Just as the set design is itself a character in the show, every actual character in this show serves a great purpose and has a well-explored arc, even the minor characters. Nothing in this wild stew is just filler, which is quite remarkable in Hollywood these days.
With all that being said, you cannot watch this show while doing other things; it does require your complete attention to appreciate. Otherwise, it will come off as annoying, pretentious, and you will easily get lost. Watch this show alone when you have time to devote to a great story without pretense or expectation and it will somehow both subvert and supply every expectation you want from great storytelling.
Maniac is one of the year’s most refreshing series and a series that always seems 10 seconds away from declaring, “The most complicated computer of all is the human mind.” It’s hypnotizing eye candy that won’t completely nourish the brain or the soul, but it will satiate them for a little bit.
Maniac is inventive and well-paced enough (the episodes clock in at a welcome 40 minutes or less) to breeze past its missteps. ... In an age of desiccated puzzle-stories, Maniac puts emotion first, even at the risk of sentimentality.

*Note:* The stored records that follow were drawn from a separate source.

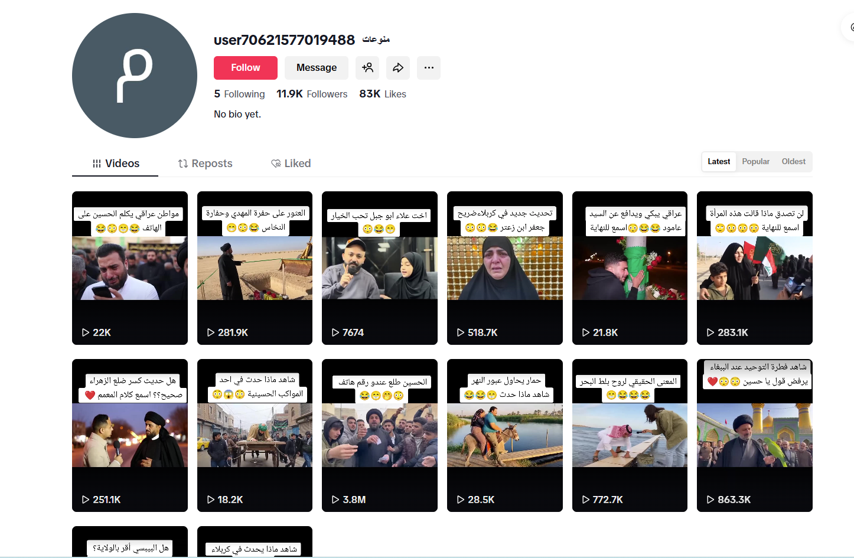
Task: Open the 5 Following list
Action: tap(239, 94)
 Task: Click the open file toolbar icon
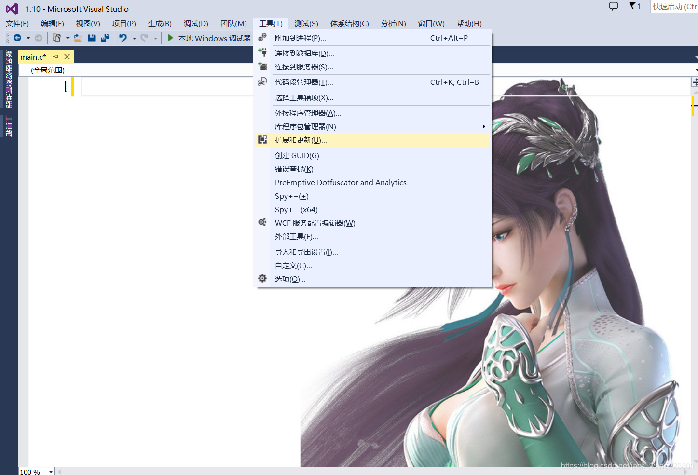pyautogui.click(x=79, y=38)
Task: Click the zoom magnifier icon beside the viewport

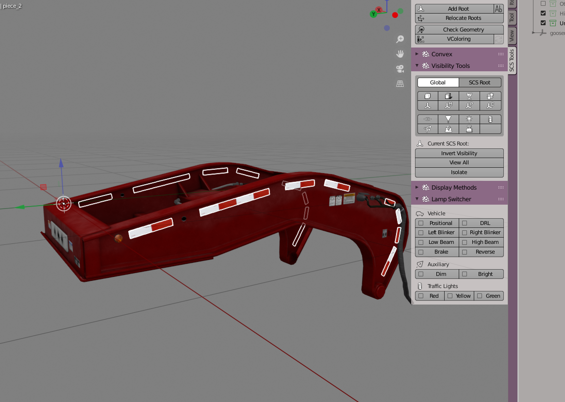Action: [399, 39]
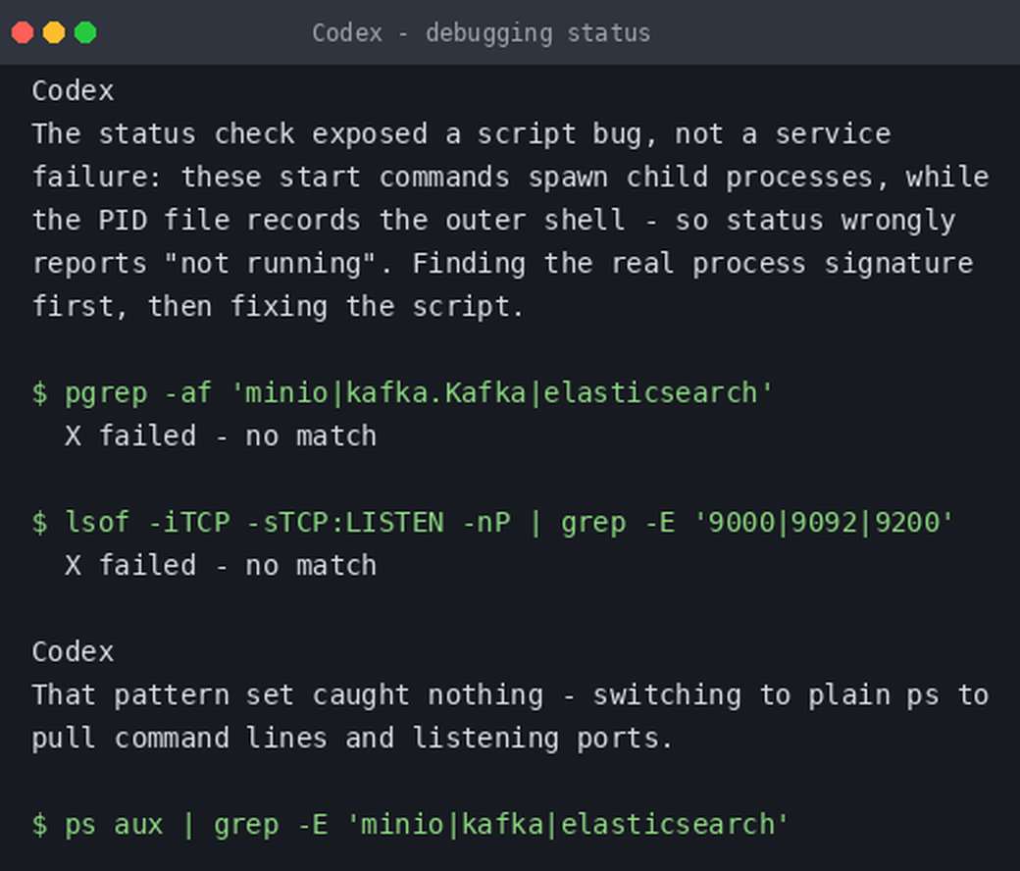This screenshot has height=871, width=1020.
Task: Click the X failed icon under pgrep
Action: (73, 436)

It’s a heart-shaped Rubik’s Cube, a funny, consistently surprising fable of broken machines trying to reassemble themselves.
There’s a fusion here between modern melancholia and those romps where potential lovers keep encountering one another in skips through time, which sounds tedious but works somewhat splendidly, once the series gets going. ... Hill and Stone are both terrifically capable at conveying the series’s many moods, while Theroux looks especially grateful to be hamming it up after so much deeply-furrowed frowning in “The Leftovers.”

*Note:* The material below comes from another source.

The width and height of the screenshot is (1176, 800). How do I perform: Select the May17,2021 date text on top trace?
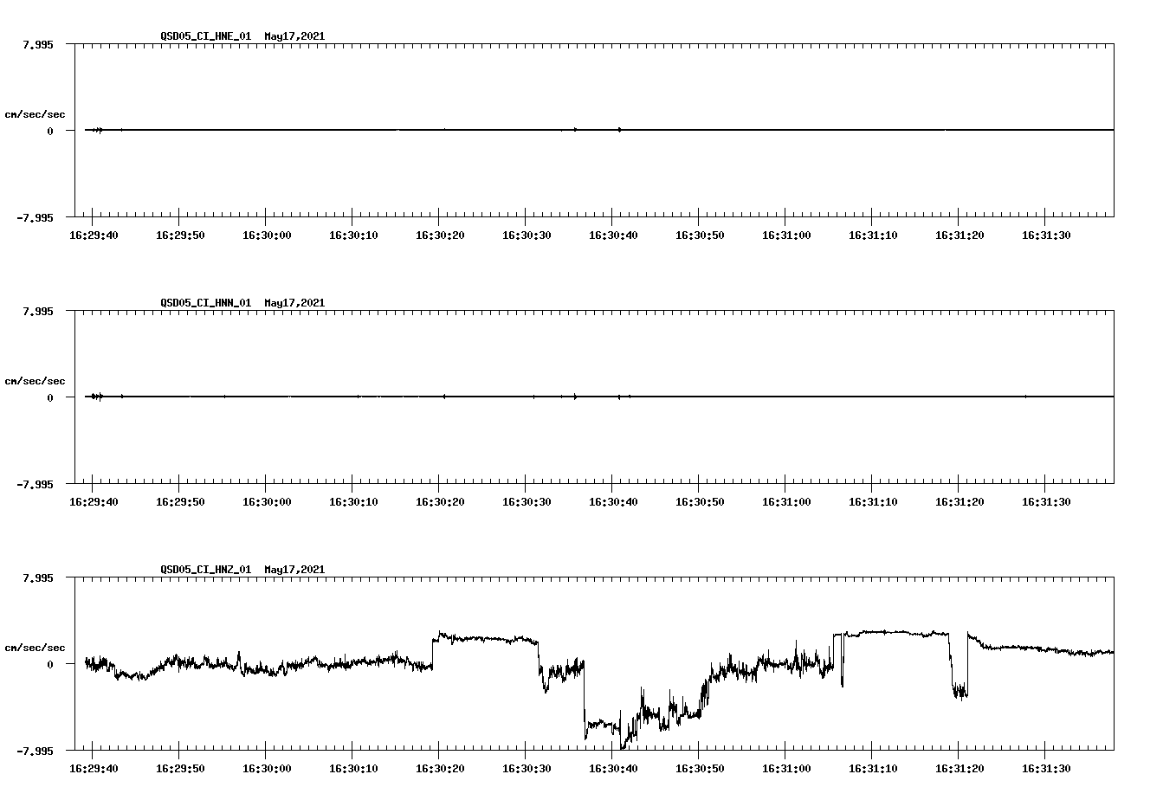tap(293, 36)
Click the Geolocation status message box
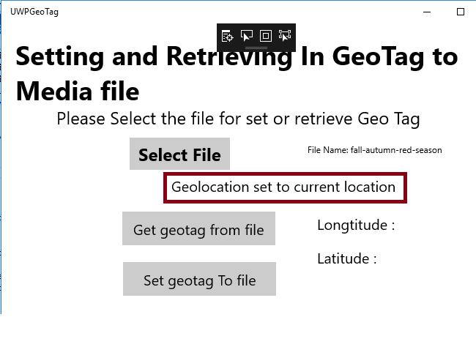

When Maniac is good, it’s funny, affecting, and fascinating; when it’s not good, it’s like having a conversation with a student in a Psych 101 class who wants to tell you about a dream they had last night and what it might mean. It leaves the series as a rambling journey that some will find charming and others frustrating.

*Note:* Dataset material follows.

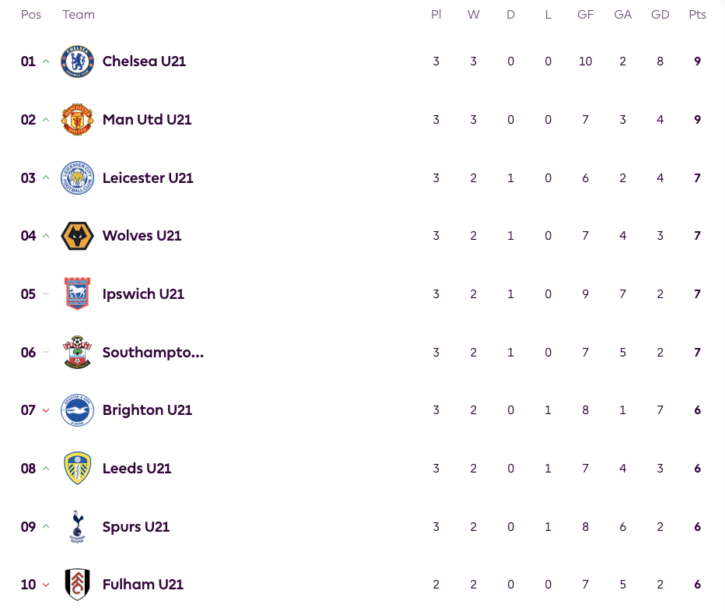Screen dimensions: 725x615
Task: Click the Team column header
Action: pos(79,15)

Promising themes dissolve, episode by episode, into something more like forced quirkiness, revealing a buried conventionality, the curse of way too much cool-looking TV. ... Even an unreal world needs characters who make sense, particularly in a series that is as gooily devoted to exploring those characters’ inner lives as Maniac turns out to be. On this level, the show is half-baked and inconsistent.
Thrilling, laugh out loud hilarious, thought provoking, and a non-stop fountain of fresh ideas! This is my favorite show of the past few years. The whole cast shines, with Jonah Hill, Emma Stone, and Justin Theroux at peak performance. I can't recommend this flawless show strongly enough. It should win all the Emmys.
Brilliant. So glad I found this on a "watch if you liked The OA list", it fit what I was hoping for almost perfectly (much better than Russian Doll).
(It's a shame it's so hard to find this title on here, after the diphits running MC decided to bury everything made by Netflix in the search results.)
Incredibly interesting but dare I say not very fun at all. Unless you actually read that the series is supposed to be a dark comedy as well as drama not a lot of the jokes land and their weirdness can be attributed to the "wackiness" of the characters.